The most compelling aspect of a VA loan for service members is that they rarely require a down payment. If you qualify for a VA loan, you don’t have to make any down payment as long as the home’s sale price isn't higher than its appraised value.
Buying a home is the largest investment most people make in their lives, and taking out a mortgage is a major financial burden. With a regular conventional loan, the minimum down payment can be as low as 3.5%, but that still means you’d have to pay $14,000 on a $400,000 home. That’s not the easiest pill to swallow for most people. Fortunately VA loans don’t have a down payment requirement so you don’t have to worry about covering that cost upfront at closing.
The Department of Veteran Affairs (VA) offers a loan program for many active service members, veterans, National Guard members, Reserve members, and spouses. VA loans don’t require a down payment because the federal government insures a portion of every VA loan that private lenders close. (The VA doesn't extend the actual loan.)
If you default on a VA loan, the government will pay the lender back at least a portion of the amount it lost. This safety net lowers the risk for VA loan lenders and makes it much more palatable for them to do without any money upfront (i.e. the down payment.)
But, just because you can get a home without a down payment with a VA loan, doesn’t mean you should unless you’re really short on liquid capital.
We’re listing a pros and cons section because not everyone will be able to make a down payment, but it is much preferred to still make one if you can. This is why:
The VA loan’s funding fee helps lower the program’s cost to taxpayers and is essential to consider.
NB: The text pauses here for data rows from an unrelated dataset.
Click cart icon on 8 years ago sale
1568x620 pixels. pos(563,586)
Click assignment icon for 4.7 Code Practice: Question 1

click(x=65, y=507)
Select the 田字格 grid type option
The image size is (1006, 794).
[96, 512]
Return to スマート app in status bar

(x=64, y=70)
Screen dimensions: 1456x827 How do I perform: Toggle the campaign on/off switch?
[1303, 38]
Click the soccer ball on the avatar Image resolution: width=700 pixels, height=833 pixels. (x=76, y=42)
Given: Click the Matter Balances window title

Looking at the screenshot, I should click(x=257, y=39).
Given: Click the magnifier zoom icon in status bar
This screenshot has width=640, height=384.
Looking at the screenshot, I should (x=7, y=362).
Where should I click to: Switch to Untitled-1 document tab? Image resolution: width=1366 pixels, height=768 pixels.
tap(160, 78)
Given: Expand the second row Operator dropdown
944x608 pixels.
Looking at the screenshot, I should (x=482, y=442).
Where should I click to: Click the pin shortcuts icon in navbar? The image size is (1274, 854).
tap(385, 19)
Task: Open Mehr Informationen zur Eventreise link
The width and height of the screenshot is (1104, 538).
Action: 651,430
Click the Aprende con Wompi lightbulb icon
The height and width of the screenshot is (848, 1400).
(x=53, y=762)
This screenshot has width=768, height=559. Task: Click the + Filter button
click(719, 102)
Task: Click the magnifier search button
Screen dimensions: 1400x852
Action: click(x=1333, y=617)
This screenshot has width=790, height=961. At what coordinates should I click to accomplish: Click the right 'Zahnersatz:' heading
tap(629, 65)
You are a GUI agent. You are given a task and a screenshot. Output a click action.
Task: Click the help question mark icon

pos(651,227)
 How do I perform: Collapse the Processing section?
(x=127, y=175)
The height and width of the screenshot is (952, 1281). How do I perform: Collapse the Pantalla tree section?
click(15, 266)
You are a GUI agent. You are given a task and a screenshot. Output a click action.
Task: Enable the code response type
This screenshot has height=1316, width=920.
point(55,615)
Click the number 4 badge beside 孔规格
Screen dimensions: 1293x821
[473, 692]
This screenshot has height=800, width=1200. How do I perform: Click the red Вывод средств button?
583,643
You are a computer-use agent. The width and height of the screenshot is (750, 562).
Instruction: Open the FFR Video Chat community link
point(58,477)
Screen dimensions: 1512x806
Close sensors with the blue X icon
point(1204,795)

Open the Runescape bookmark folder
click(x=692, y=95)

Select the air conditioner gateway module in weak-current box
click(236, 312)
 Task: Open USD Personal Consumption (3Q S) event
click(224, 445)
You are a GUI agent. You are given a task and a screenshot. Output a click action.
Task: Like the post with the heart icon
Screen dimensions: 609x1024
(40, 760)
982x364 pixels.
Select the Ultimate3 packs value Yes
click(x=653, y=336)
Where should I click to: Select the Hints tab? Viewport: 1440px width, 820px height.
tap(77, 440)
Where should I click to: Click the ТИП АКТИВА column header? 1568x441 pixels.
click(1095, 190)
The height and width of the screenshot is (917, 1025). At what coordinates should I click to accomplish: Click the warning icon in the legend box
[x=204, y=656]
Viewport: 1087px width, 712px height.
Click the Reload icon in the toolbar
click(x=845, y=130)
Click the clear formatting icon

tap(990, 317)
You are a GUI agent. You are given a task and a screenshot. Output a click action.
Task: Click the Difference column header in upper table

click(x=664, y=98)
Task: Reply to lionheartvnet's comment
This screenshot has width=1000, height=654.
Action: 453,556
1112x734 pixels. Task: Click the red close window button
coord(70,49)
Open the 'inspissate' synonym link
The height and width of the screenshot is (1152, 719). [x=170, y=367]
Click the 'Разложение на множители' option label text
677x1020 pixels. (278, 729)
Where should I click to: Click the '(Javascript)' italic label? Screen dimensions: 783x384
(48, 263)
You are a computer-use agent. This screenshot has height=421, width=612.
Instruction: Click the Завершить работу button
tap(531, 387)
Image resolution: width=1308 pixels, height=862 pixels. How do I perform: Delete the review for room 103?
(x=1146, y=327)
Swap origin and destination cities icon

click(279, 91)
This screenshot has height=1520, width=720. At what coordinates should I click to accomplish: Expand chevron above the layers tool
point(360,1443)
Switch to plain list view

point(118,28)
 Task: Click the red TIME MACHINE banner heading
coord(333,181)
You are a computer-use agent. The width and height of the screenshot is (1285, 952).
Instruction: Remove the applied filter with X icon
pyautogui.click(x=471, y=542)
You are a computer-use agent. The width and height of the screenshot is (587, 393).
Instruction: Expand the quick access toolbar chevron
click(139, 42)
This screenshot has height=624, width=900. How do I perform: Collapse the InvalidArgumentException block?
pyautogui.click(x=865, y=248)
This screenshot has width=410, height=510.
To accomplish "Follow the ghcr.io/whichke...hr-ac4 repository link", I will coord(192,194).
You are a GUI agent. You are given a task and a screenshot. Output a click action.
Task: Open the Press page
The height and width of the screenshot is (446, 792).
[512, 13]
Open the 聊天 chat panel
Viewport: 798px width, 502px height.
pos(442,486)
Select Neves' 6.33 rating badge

Without a down payment, or a down payment less than 5%, you can expect a funding fee of 2.3% of the total loan amount. If you make a down payment of 5% to 10%, the fee drops to 1.65%. A down payment greater than 10% drops the funding fee to the lowest available rate of 1.4%. If it’s your second time using the VA loan program, the funding fee jumps to 3.6% without a down payment.
Your down payment goes towards the total cost of the home, giving you instant equity in the home that you would otherwise have to earn through monthly payments over time. As such, the total amount of your mortgage is lower so not only will you pay a lower principal, but you’ll also save on interest throughout the lifetime of your loan.
In addition to lower monthly payments, another benefit of reducing the principal balance with a down payment is that it can lower your VA closing costs. Your lender, title insurer, and real estate attorney will all incur costs at the closing table that represent a percentage of your loan’s principal balance. The lower that balance, the lower the closing cost.
The more you’ve paid into the total cost of the home, the more of it you own, so to speak. Equity is an incredible financial asset: You can tap into it for a loan or line of credit if you ever need access to cash, and it will ensure you earn more of a profit if you eventually sell your home.
VA loans aren’t automatically approved. Requirements are more lenient, but you still need a minimum 580 credit score and a reasonable debt-to-income ratio (DTI). If you have a lot of debt or a bad credit score, a down payment can encourage a lender to approve the loan.
Sometimes the housing market can be competitive, especially in popular areas to live. By putting some funds down as earnest money, it shows a seller that you’re a serious buyer. Earnest money is cash put in escrow to demonstrate your interest in a home. When there are multiple offers on the table, this form of down payment could be the difference between you and another buyer.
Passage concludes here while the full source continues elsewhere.